» Ausgewählter Auszug:
+---+
Nebenjobs in Berlin:Popcornmaschine im Büro

Contini of Italy works in the office of the HowDo start-up at the Wostel co-working space in Berlin

Start-ups in Berlin: Viele Studierende suchen sich einen Nebenjob in einem jungen Unternehmen

(Foto: REUTERS)

In Berlin boomt die Start-up-Szene. Flexible Arbeitszeiten, Tischfußball, junge Teams - klingt nach besten Bedingungen für Studierende. Allerdings: Ein Job in einem Start-up verlangt Werkstudenten einiges ab. Fünf junge Berliner berichten.

Protokolle von Karin Janker

Während Studierende anderswo als Werkstudenten am Fließband schuften oder sich mit Kellnern über Wasser halten, herrschen in Berlin gute Voraussetzungen, erste Berufserfahrung in einem Start-up zu sammeln. Berlin ist die Hauptstadt der Gründer. Nirgendwo in Deutschland wächst die Szene so schnell wie hier. Einer Studie der Unternehmensberatung McKinsey zufolge könnte sich Berlin zur führenden Gründermetropole in Europa entwickeln, bis 2020 könnten demnach mehr als 100 000 neue Arbeitsplätze durch Start-ups entstehen. Eigentlich gute Bedingungen für Studenten.

Allerdings ist ein Studentenjob im Start-up alles andere als bezahlter Spaß am Büro-Kicker: Solche jungen Unternehmen kalkulieren knapp und zahlen deshalb oft weniger Geld. Gleichzeitig ist die Verantwortung bereits für Werkstudenten und Berufsanfänger groß. Fünf junge Menschen aus der Berliner Start-up-Szene berichten von ihren Erfahrungen.

Annemarie, 28 Jahre

Studium: im ersten Master-Semester "Business Management Marketing"

Job: Werkstudentin beim Berliner Start-up "Dreamflat", einer kostenlosen Wohnungsbörse, die in Berlin außerdem "Roommate-Partys" anbietet

Aufgaben: zuständig für den Social-Media-Auftritt, Kontrolle von unseriösen Angeboten

"Den Job habe ich bekommen, weil ich einen der Gründer des Start-ups über ein paar Ecken kenne. Neben dem Geld, das ich hier verdiene, bringt mir der Job vor allem Berufserfahrung. Über das Thema Online-Marketing habe ich auch meine Bachelorarbeit geschrieben. Der große Vorteil bei einem Start-Up: Ich kann mir meine Arbeitszeit flexibel einteilen und sogar meine Hündin mit ins Büro nehmen. Gerade für Studenten ohne Arbeitserfahrung kann ein Job im Start-up gut sein, weil sie hier nicht auf starre Hierarchien treffen und einen angenehmen Arbeitsalltag kennenlernen."

Julian, 25 Jahre

Studium: Bachelor Wirtschaftsinformatik, 2011 abgeschlossen

Job: Gründer und Geschäftsführer des Start-ups "99chairs", das online kostenlos Wohnkonzepte erstellt

Aufgaben: Unternehmensziele definieren, Chef sein und entscheiden (zusammen mit seinem Mit-Gründer)
+---+
» Erfasste Daten:
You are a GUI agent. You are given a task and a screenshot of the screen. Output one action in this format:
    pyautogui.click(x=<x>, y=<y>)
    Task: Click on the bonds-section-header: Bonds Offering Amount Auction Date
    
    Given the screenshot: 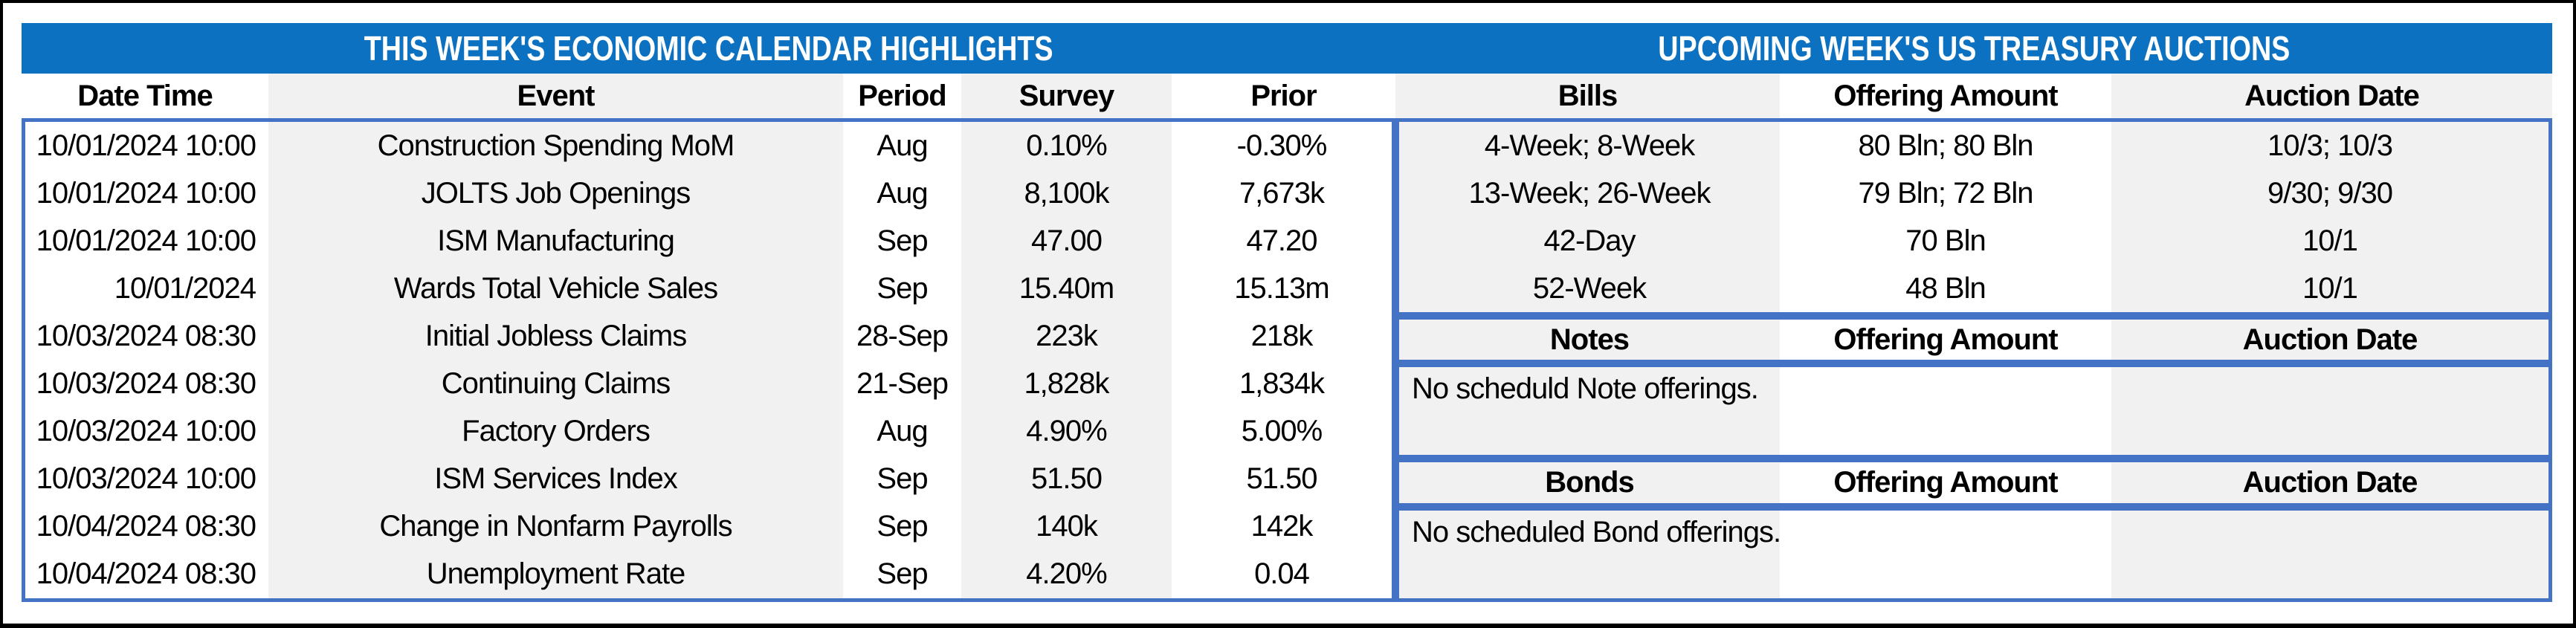 What is the action you would take?
    pyautogui.click(x=1974, y=483)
+---+
» Zu erledigen:
a) Gib aus dem Auszug über Nebenjobs in Berlin den Abschnitt von "Start-ups in Berlin: Viele" bis einschließlich "junge Berliner berichten." wortgetreu aus.
b) Erkläre in ein bis drei Sätzen, warum Start-ups laut dem Auszug über Nebenjobs in Berlin oft weniger Geld zahlen.
c) Beantworte bitte anhand des Auszugs über Nebenjobs in Berlin diese Fragen:
(i) Wie viele neue Arbeitsplätze könnten laut der McKinsey-Studie bis 2020 durch Start-ups entstehen?
(ii) Wen darf Annemarie mit ins Büro nehmen?
(iii) Welches Bachelorfach hat Julian studiert, und in welchem Jahr hat er es abgeschlossen?

» Antworten je Aufgabe:
a)
Start-ups in Berlin: Viele Studierende suchen sich einen Nebenjob in einem jungen Unternehmen

(Foto: REUTERS)

In Berlin boomt die Start-up-Szene. Flexible Arbeitszeiten, Tischfußball, junge Teams - klingt nach besten Bedingungen für Studierende. Allerdings: Ein Job in einem Start-up verlangt Werkstudenten einiges ab. Fünf junge Berliner berichten.

b) Solche jungen Unternehmen kalkulieren knapp und zahlen deshalb oft weniger Geld.

c)
(i) Mehr als 100 000.
(ii) Ihre Hündin.
(iii) Wirtschaftsinformatik, abgeschlossen 2011.